From January 2012 to February 2013, the top results were family/marriage (29 percent), job (22 percent) and climate/weather (18.9 percent). The “other” category, which includes reasons such as retirement, makes up 14.6 percent of results.
Jobs are the main reason people relocate to Florida in their 20s, 30s and 40s, said Stan Smith, professor of economics and director of the Population Program in the Bureau of Economic and Business Research (BEBR) at the University of Florida. For those in their 50s and 60s, climate is the No. 1 reason. Family reasons are a factor in basically each age group, he said.
“Freedom” itself is not a category, though 2.1 percent said they moved for the low cost of living and 1 percent said political reasons.
Florida’s cost of living used to be substantially lower than the rest of the states 30 or 40 years ago, but the state moved to the middle of the pack in recent years, Smith said.

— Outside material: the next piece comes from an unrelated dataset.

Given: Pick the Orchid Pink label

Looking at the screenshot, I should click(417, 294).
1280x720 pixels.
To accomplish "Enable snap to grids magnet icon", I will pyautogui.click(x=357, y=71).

Finally, the conservative Mercatus Center at George Mason University releases an annual report examining freedom in each state, using a comprehensive checklist that looks at measures such as taxes and government spending, the liability system, property rights and even the cost of throwing a bachelor party. Florida falls in the middle of the pack at No. 23.
Florida ranks well above average for education and its fiscal policies, but the state lost standing for its debt burden and restrictions on civil liberties. The center recommended spending less on services such as police and fire, airports, parks, and sanitation and ending mandatory minimum sentences for victimless crimes.
There’s no real evidence to suggest it’s freedom — as in the business and tax climate — that is prompting people to move to Florida, as Weatherford says. Survey data shows most people move here because of family, jobs and weather.
And in fact, when you look at Florida history, the state has seen similar population growth under both Republicans and Democrats.
Therefore, we rate Weatherford’s claim Mostly False.